Repository files navigation

Hierarchical Neuron Format

The Hierarchical Neuron Format (HNF) is a schema for storing neuron morphologies and meta data in Hdf5 files.

We provide read/write implementations for R and Python:

Preamble

There are a few file formats that can store neuron morphology.

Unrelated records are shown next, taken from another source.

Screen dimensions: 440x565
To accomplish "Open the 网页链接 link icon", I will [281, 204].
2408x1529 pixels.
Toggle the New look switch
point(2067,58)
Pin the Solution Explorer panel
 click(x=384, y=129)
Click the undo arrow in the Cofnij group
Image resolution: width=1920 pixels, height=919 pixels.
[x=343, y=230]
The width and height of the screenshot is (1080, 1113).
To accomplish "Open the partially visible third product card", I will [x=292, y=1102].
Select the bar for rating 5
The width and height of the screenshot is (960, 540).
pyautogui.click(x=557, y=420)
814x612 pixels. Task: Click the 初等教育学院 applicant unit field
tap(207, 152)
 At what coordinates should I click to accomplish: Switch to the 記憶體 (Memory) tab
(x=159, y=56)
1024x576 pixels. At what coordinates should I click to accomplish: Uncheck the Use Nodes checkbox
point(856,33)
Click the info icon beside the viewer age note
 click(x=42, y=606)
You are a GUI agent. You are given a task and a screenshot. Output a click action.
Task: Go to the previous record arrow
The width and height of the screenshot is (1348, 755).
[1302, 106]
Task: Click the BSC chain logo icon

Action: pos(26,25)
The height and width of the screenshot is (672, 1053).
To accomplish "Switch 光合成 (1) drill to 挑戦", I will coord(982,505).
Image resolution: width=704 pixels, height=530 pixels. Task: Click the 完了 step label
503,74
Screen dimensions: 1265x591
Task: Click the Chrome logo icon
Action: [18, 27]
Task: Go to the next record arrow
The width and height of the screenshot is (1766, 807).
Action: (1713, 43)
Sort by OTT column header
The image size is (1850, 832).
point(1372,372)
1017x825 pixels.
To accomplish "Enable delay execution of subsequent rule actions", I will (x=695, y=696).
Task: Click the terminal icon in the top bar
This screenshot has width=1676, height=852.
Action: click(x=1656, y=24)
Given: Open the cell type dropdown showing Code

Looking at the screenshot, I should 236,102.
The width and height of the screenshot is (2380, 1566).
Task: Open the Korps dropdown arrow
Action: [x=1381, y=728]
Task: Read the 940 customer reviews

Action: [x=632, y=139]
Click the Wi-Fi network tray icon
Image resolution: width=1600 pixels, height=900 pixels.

To name but a few:

  • SWC for simple skeletons
  • NeuroML is an XML-based format primarily used for modelling but can store compartment models (i.e. skeletons) of neurons and meta data
  • NWB (neurodata without borders) is an HDF5-based format focused on physiological data
  • NRRD files can be used to store dotprops

Why then start a new format?

Because none of the existing formats tick all the boxes! We need a file format that can hold:

  1. thousands of neurons
  2. multiple representations (mesh, skeleton, dotprops) of a given neuron
  3. annotations (e.g. synapses) associated with each neuron
  4. meta data such as names, soma positions, etc.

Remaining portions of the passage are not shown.